Shin-Han Shiu
From Shiu Lab
Contact
- S-306 Plant Biology Bldg., Department of Plant Biology, Michigan State University, East Lansing, MI 48824
- (O) 517-353-7196
- (L) 517-353-7244
- email: shius (at) msu (dot) edu
Brief Bio
- 2006-present, assistant professor, Dept of Plant Biology, Michigan State University
- 2002-2005, NIH Fellow, Dept of Ecology and Evolution, University of Chicago
- 2002-2002, Staff, MIPS-Institute for Bioinformatics, Forschungszentrum für Umwelt und Gesundheit, Germany.
- 1994-2001, Ph.D., Department of Botany, University of Wisconsin-Madison.
- 1992-1994, Second lieutenant, Army, Taiwan.
- 1988-1992, B.S., Department of Plant Pathology, National Taiwan University, Taiwan.
- Love basketball, hiking, and Simpsons.
Affilations
- The Plant Biology Department
- The Ecology, Evolutionary Biology, and Behavior Program
- The Quantitative Biology & Modeling Initiative
- The Genetics Program
- The Cellular and Molecular Biology Program
Research Interests
The long term goal in our research program is to understand the molecular basis of adaptations via studying the molecular evolutionary patterns of plant genes. In the near term, we are particularly interested in understanding the evolutionary history and functional differentiation between duplicate genes. Currently we have three major projects:
- Gene content evolution in plant genomes - Plants have significantly high rate of gene duplication due to frequent polyploidization events. As a result, plant genomes tend to have much higher proportion of recent duplicates than other organisms. In this area, we are interested in understanding how long duplicate genes persist and what factors affect their retention. We are conducting global gene family analysis with computational approaches. In addition, we are interested in sequencing recent polyploids to directly assess their gene contents.
- Functional divergence between duplicate genes - Once a gene is duplicated, as long as one copy retains the original function, the other copy is free to accumulate changes. The core questions are how fast such functional divergence occur, what types of genes diverge in function faster than the others and why, and what the nature of selection pressure is in driving functional divergence. To address these questions, we use functional genomic approaches to monitor the expression divergence between genes within and between plant species under various stress conditions. We also focus on a few plant transcription factor genes to examine their functional divergence in expression, phenotypic contribution, and binding sites.
- Genomic "dark matters" - Despite the availability of genome sequences and computational tools for identifying functional elements within genomes, substantial parts of the genomes bear signatures of functions but are not identified properly.
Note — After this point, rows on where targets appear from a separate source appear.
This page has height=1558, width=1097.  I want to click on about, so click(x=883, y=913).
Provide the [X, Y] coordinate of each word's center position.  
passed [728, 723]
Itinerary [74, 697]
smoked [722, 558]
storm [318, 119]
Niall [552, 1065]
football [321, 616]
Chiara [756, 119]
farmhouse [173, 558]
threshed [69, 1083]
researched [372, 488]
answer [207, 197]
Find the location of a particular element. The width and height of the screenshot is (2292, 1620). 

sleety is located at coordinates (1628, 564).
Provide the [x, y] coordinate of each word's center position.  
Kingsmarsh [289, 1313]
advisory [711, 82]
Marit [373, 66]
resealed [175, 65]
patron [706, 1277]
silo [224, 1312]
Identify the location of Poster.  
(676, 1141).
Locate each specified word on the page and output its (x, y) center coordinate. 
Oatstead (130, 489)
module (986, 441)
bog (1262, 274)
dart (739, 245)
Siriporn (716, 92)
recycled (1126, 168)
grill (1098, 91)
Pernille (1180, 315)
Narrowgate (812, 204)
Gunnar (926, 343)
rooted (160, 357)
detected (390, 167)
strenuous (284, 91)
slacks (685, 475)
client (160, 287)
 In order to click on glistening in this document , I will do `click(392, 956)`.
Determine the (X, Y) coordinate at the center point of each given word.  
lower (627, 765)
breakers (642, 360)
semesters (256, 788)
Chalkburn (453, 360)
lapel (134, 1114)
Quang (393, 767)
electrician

We are particularly interested in small protein coding genes that tend to be missed by gene finders. Many small protein coding genes are found to serve as extracellular protein ligands mediating cell-cell communication and intracellular signaling molecules. Specifically we are using ultra-high throughput sequencing approach to first identify transcripts that are destine to be translated in the model plant Arabidopsis thaliana. Then we focus on the expression and knockout phenotypes of novel transcripts to establish the functions of these genome "dark matter".
Teaching philosophy
My goal as a teacher is to foster the learning skills of students so they can acquire knowledge efficiently when they leave schools. That is, I would like to be a teacher who teaches students how to learn. My training background is a mixture of molecular science, evolutionary genetics, and computational biology. Because of my expertise in the interface of these three disciplines, my teaching responsibility is mainly in quantitative biology courses where the major challenge is in introducing quantitative concepts to students with little or no quantitative background. To meet this challenge and to achieve my goal of teaching students how to learn, I believe in the use the active learning model in the classroom by:
- Having the students observe in lectures - so the students gain basic understanding on the core concepts,
- Asking the students to reflects on concepts individually - so they have a chance to think about what they just learned,
- Discussing their reflection in small groups - so the students can exchange opinions, learn collaboratively, and generate consensus,
- Conveying their consensus to the whole class - so the students gain a deeper sense of understanding on the concepts by teaching others,
- Experimenting with examples - so the students have a better understanding by learning from carefully chosen examples that are relevant to their experiences.
The active learning approach in itself is an evaluation of the learning goal. By reflection, discussion, and experimentation, the students have opportunities to compare their own understanding with others and verify the knowledge gained through examples. Therefore students are able to gradually identify their own learning styles and uncover what they do or do not understand through this process.